Show HN: EdgeWhisper – On-device voice-to-text for macOS (Voxtral 4B via MLX)

Show HN: EdgeWhisper – On-device voice-to-text for macOS (Voxtral 4B via MLX) (edgewhisper.com)

2 points by raphaelmansuy 19 hours ago | 1 comment

I built a macOS voice dictation app where zero bytes of audio ever leave your machine.

EdgeWhisper runs Voxtral Mini 4B Realtime (Mistral AI, Apache 2.0) locally on Apple Silicon via the MLX framework. Hold a key, speak, release — text appears at your cursor in whatever app has focus.

Architecture: - Native Swift (SwiftUI + AppKit). No Electron. - Voxtral 4B inference via MLX on the Neural Engine. ~3GB model, runs in ~2GB RAM on M1+. - Dual text injection: AXUIElement (preserves undo stack) with NSPasteboard+CGEvent fallback. - 6-stage post-processing pipeline: filler removal → dictionary → snippets → punctuation → capitalization → formatting. - Sliding window KV cache for unlimited streaming without latency degradation. - Configurable transcription delay (240ms–2.4s).
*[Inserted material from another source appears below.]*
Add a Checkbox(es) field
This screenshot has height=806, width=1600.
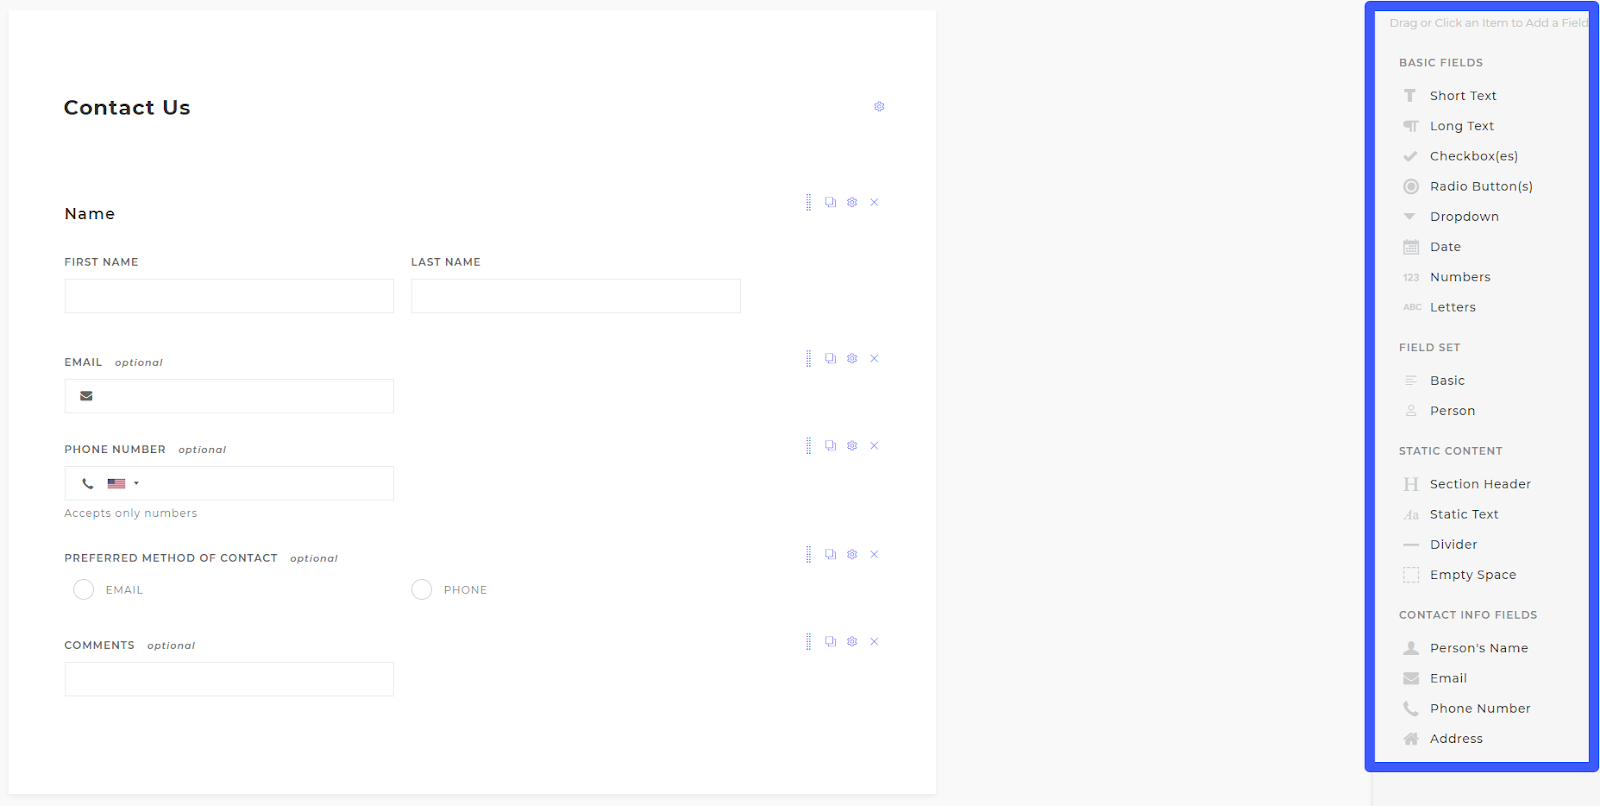click(x=1473, y=156)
Sweet spot at 480ms.

What it does well: - Works in 20+ terminals/IDEs (VS Code, Xcode, iTerm2, Warp, JetBrains). Most dictation tools break in terminals — we detect them and switch injection strategy. - Removes filler words automatically ("um", "uh", "like"). - 13 languages with auto-detection. - Personal dictionary + snippet expansion with variable support ({{date}}, {{clipboard}}). - Works fully offline after model download. No accounts, no telemetry, no analytics.

What it doesn't do (yet): - No file/meeting transcription (coming) - No translation (coming) - No Linux/Windows (macOS only, Apple Silicon required)
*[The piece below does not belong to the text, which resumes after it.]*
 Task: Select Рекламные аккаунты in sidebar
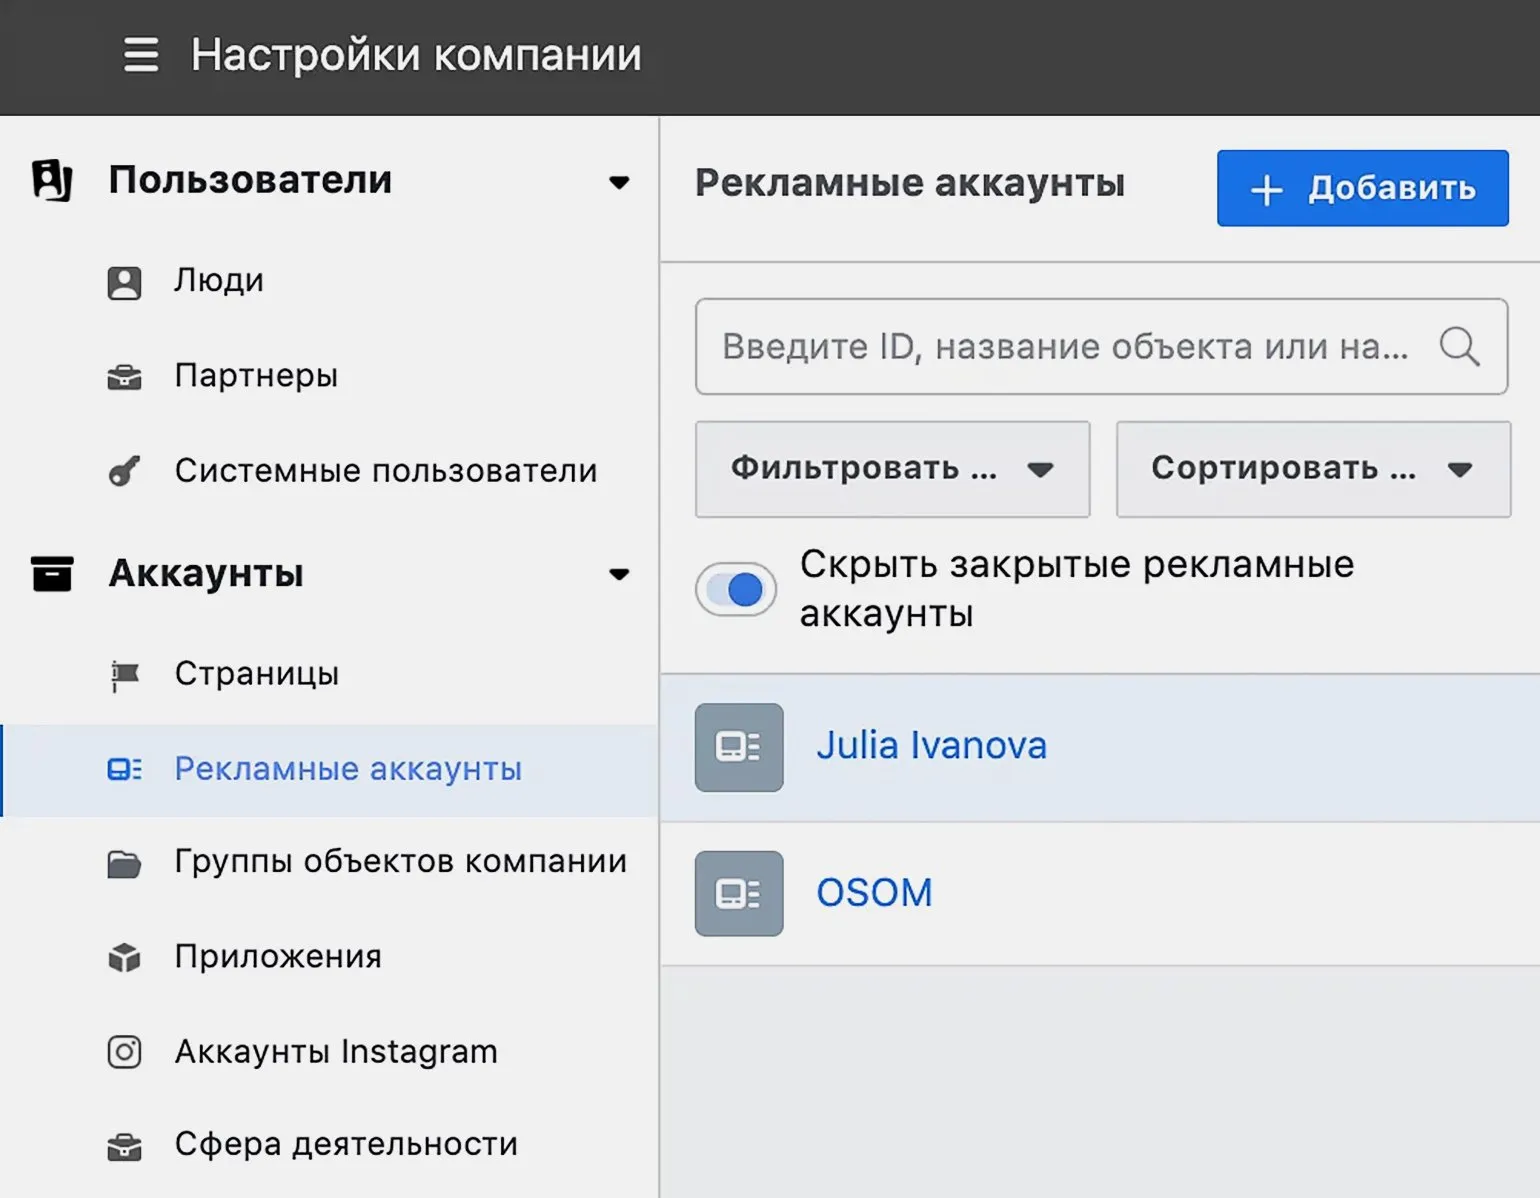[x=347, y=769]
Pricing: Free tier (5 min/day, no account needed). Pro at $7.99/mo or $79.99/yr.

I'd love feedback on: 1. Would local LLM post-processing (e.g., Phi-4-mini via MLX) for grammar/tone be worth the extra ~1GB RAM? 2. For developers using voice→code workflows: what context would you want passed to your editor? 3. Anyone else building on Voxtral Realtime? Curious about your experience with the causal audio encoder.